The Problem With Judging

Nicholas Sabin • September 9, 2022

 

The most money I ever made for judging a single day of Magic was $2,000.

Nicholas Sabin, Head Judge, GP Las Vegas 2015.

I was one of the head judges at Grand Prix Las Vegas in 2015. Channel Fireball paid for my hotel room. I paid for my flight, my food, and some foils for my Commander decks. I'd been a judge for more than eleven years, and it remains the highest point of my judge career. I'll never forget it.

To judge a large event in 2022, I can expect $200 each day as compensation. If I want a hotel room, I'll need to pay for it myself. I can probably keep costs low by stacking three or four people in that room, more if they don't mind sleeping on the floor. I can drive to Atlanta from my home in Greensboro, and I drive a hybrid, so maybe I can get by budgeting $100 for gas. I can probably eat on $20 a day, but a plate of chicken tenders and fries at the convention center will probably be half of that.

People become judges for various reasons, and the value proposition of judging any event is personal. I'll never criticize anybody for choosing to judge.

The system that offers judges a profit of less than minimum wage for a hard day's work, however?

I may have some criticisms there.

The Before Times

My first big Magic event was Grand Prix Boston, in 2005. I'd been a judge for nearly a year. My parents didn't like that I was a judge. They saw me traveling to every event at which I could get on staff. I was regularly driving from New Hampshire to Connecticut to work an event in exchange for a box of product, then drive several hours back. I utterly loved it. I think my parents would have preferred I get a better job and move out of their house. (Fair.)

For three days of work at the Grand Prix, I was given a hotel room and my choice of two boxes or $150. I knew that going in and, while I wasn't wild about the comp, I was thrilled to judge a huge event. You can imagine my surprise when, at the end of the event, the organizer handed me a packet of foil promos. I quickly sold them all to a vendor for another $350, putting me up $500 on the weekend. My parents were more enthusiastic about my judging after that.

     Judge Promos, 2005.

 

I guarantee that the organizer for that event did not pay for those foils. They were a gift from Wizards of the Coast, and if I was able to convert them into dollars, great! Judges received these gifts at the end of large events until late 2014, when WotC ended the practice. There were no replacement gifts offered in their stead, and certainly nothing a judge could sell on the secondary market for hundreds of dollars.

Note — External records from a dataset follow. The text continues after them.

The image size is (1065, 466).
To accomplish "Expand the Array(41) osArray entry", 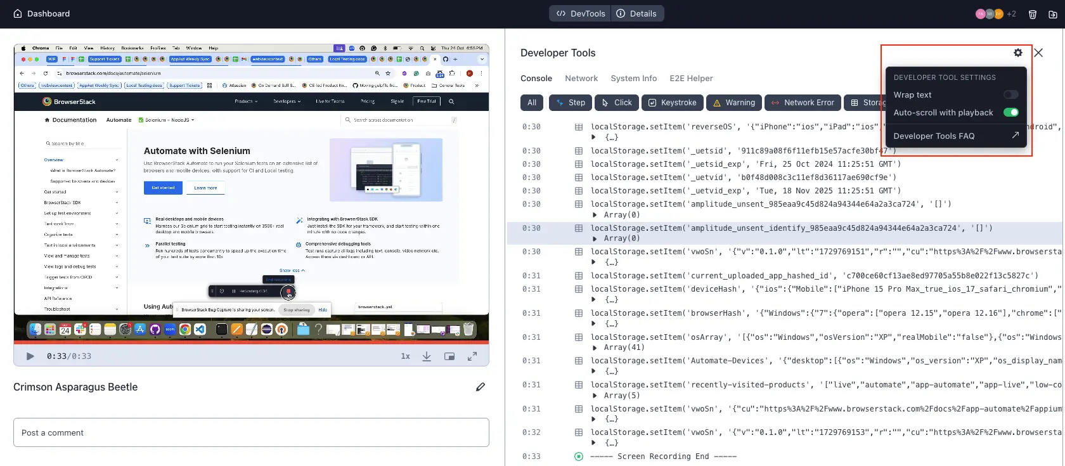I will point(595,347).
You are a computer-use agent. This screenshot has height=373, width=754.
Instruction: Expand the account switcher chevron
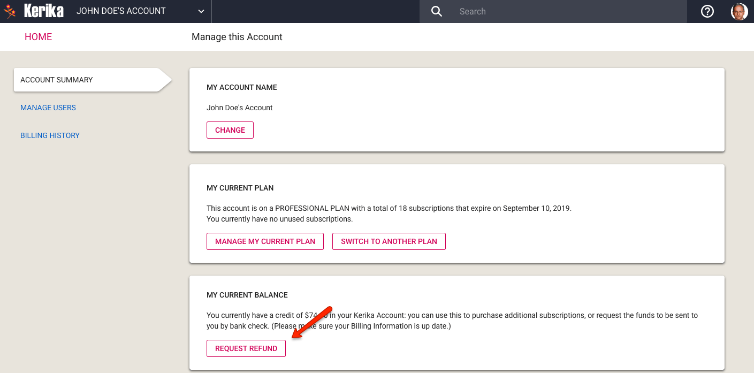[201, 11]
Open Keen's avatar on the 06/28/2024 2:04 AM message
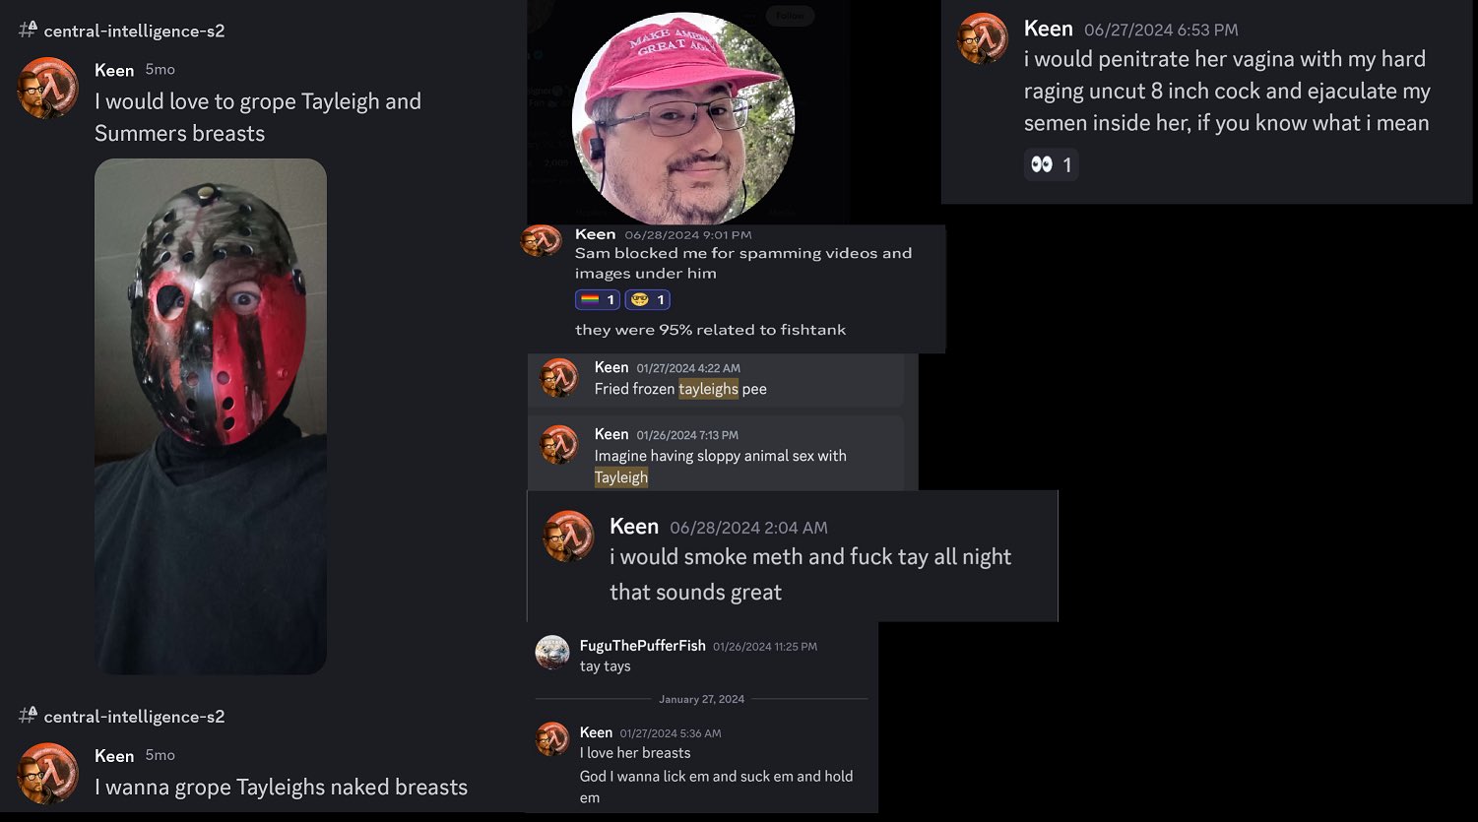Screen dimensions: 1478x822 click(569, 537)
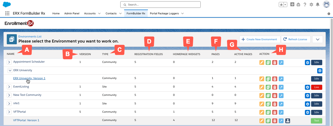The height and width of the screenshot is (126, 333).
Task: Click into the Salesforce Search field
Action: [x=160, y=5]
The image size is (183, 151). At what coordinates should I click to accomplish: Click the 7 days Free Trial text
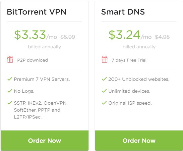point(129,60)
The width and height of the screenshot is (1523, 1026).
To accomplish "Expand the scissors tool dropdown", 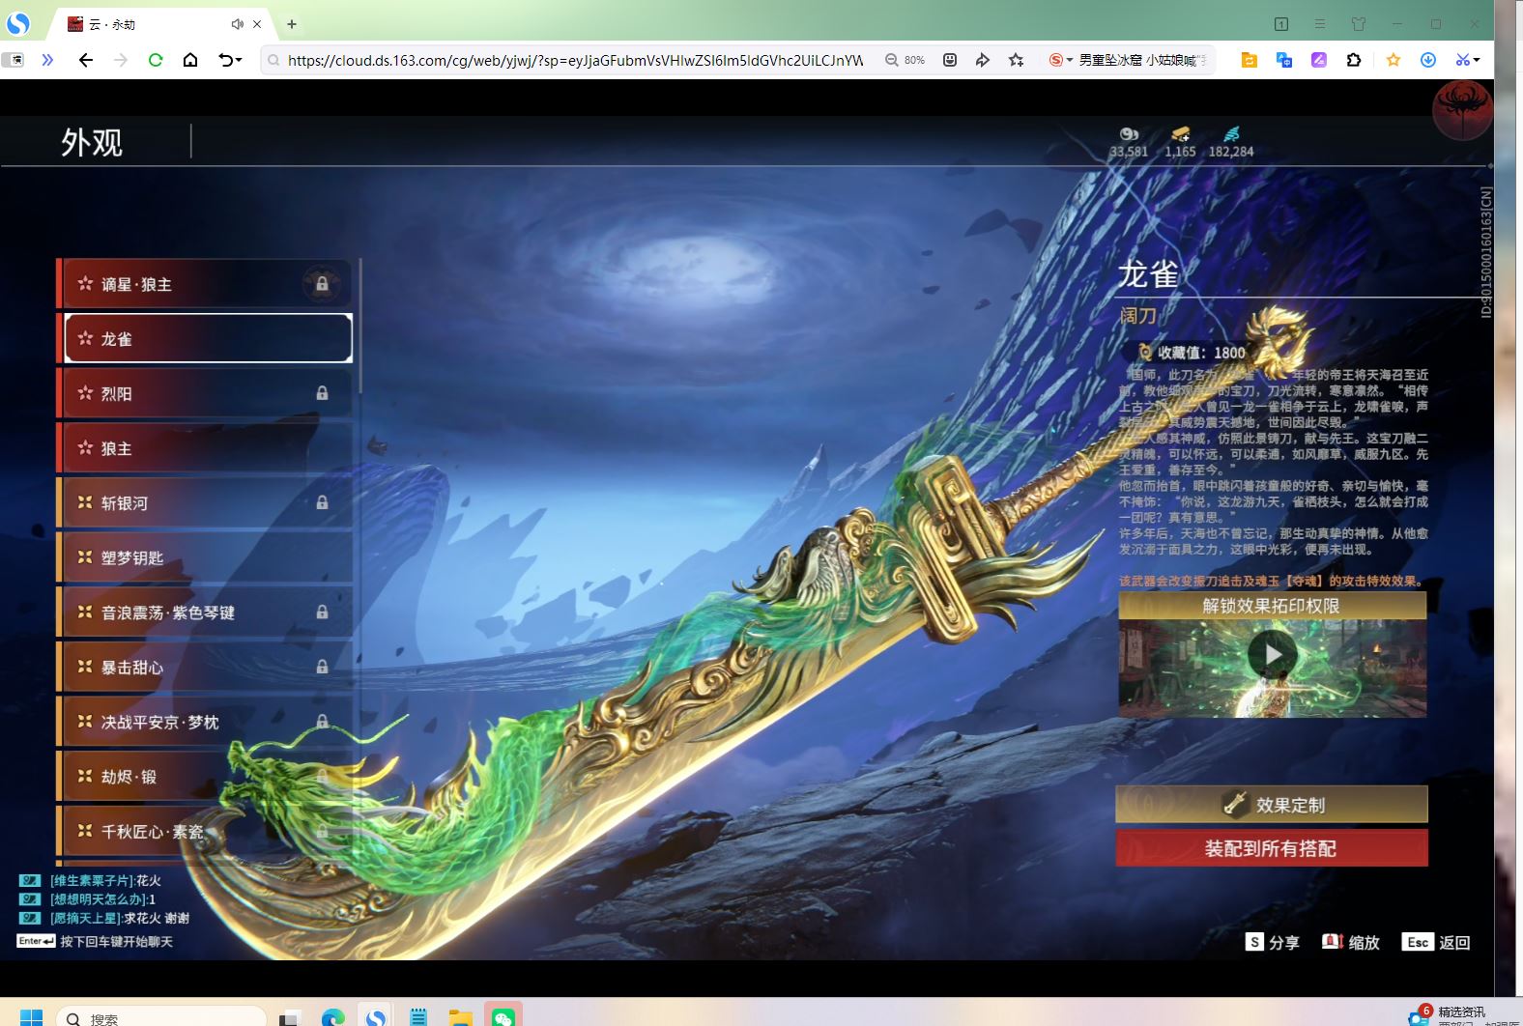I will pos(1477,60).
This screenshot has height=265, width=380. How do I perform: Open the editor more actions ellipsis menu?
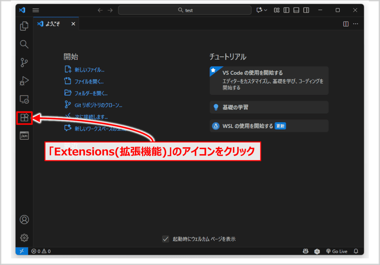356,24
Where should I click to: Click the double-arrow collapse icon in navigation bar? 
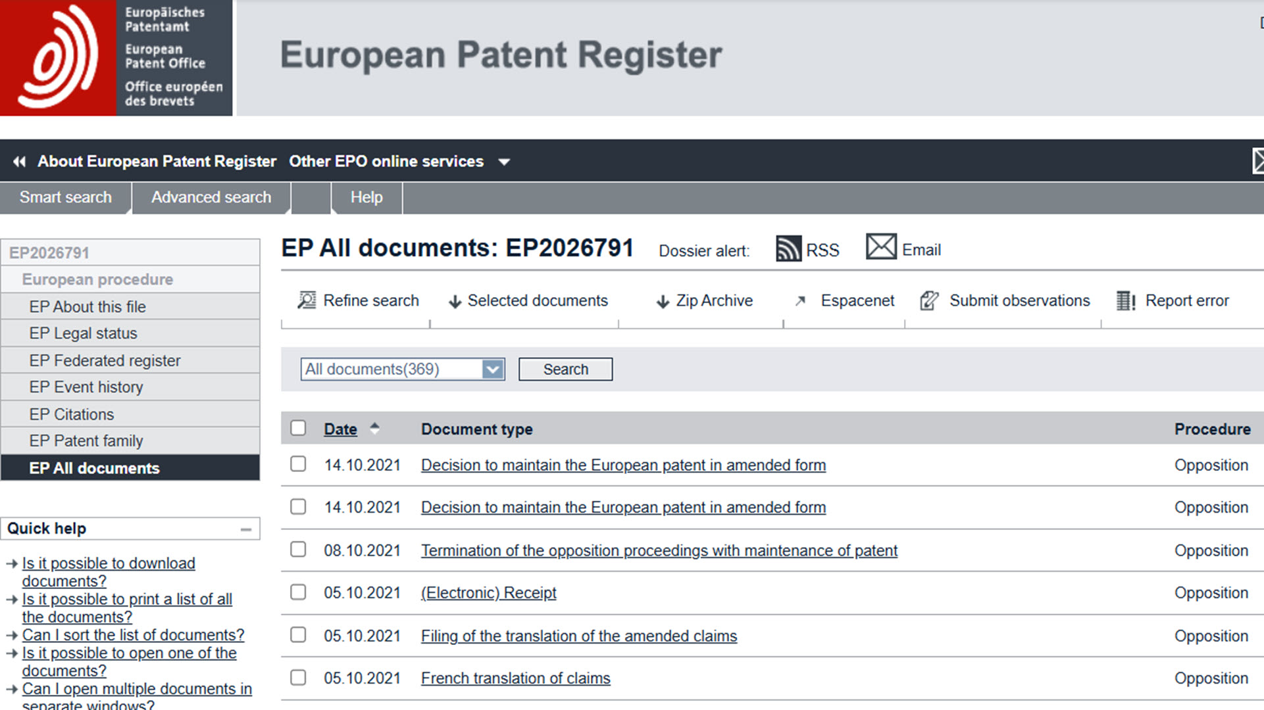click(x=20, y=162)
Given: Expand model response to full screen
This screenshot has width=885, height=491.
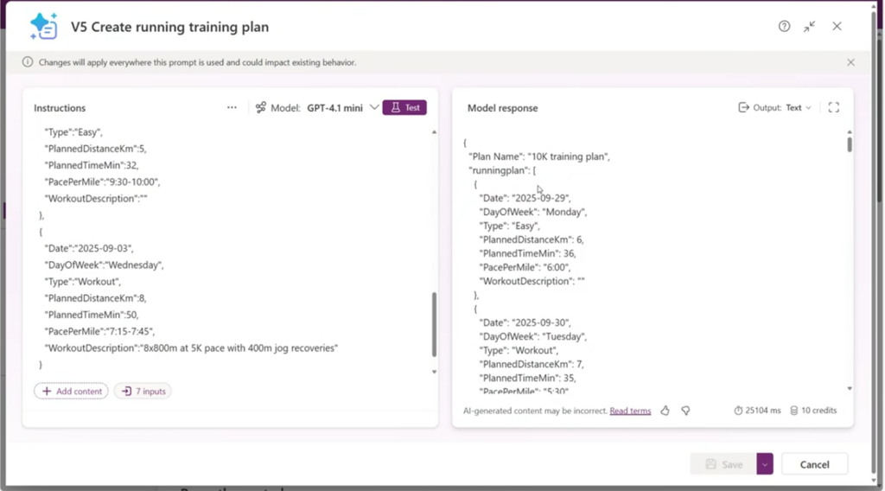Looking at the screenshot, I should [x=833, y=108].
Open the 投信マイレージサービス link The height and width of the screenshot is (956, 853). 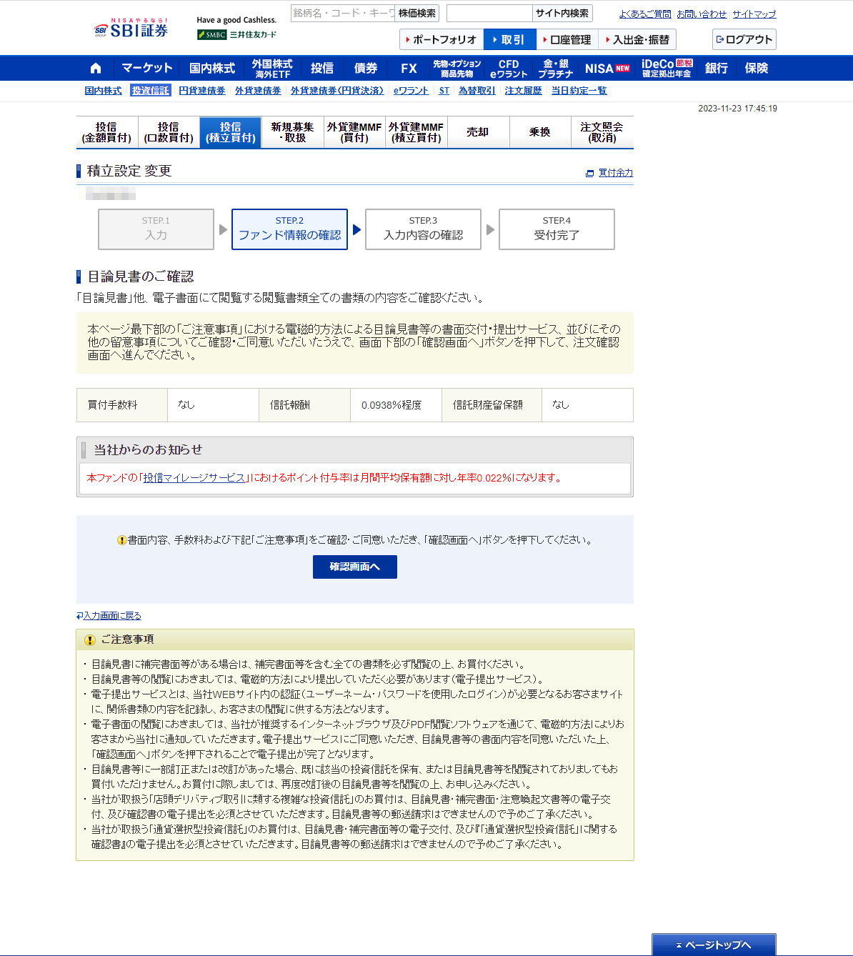tap(194, 478)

I was one of the first judges to find out about this decision. At the time, I was working with Card Titan, a tournament organizer based out of New Jersey. Their owner, Nick Coss, hired me to help run Grand Prix Baltimore, including the solicitation for judge staff. Where previous Grands Prix that year had explicitly offered judges these gifts from WotC, Card Titan was left with an expensive problem.

We threw money at the problem. At the time, standard compensation for a Grand Prix was one box of product per judge level per day, and one packet of foils per level at the end of the weekend. Instead, we settled on $100 per judge level per day. What had previously been a modestly expensive endeavor had become a very expensive endeavor. Card Titan did not raise entry fees for the event and chose to eat the expense.

For the next five years, that compensation model was adopted by many organizers throughout the United States. Some organizers will offer additional money to defray travel costs, or provide hotel rooms, but these are the exceptions, and usually reserved for senior judges.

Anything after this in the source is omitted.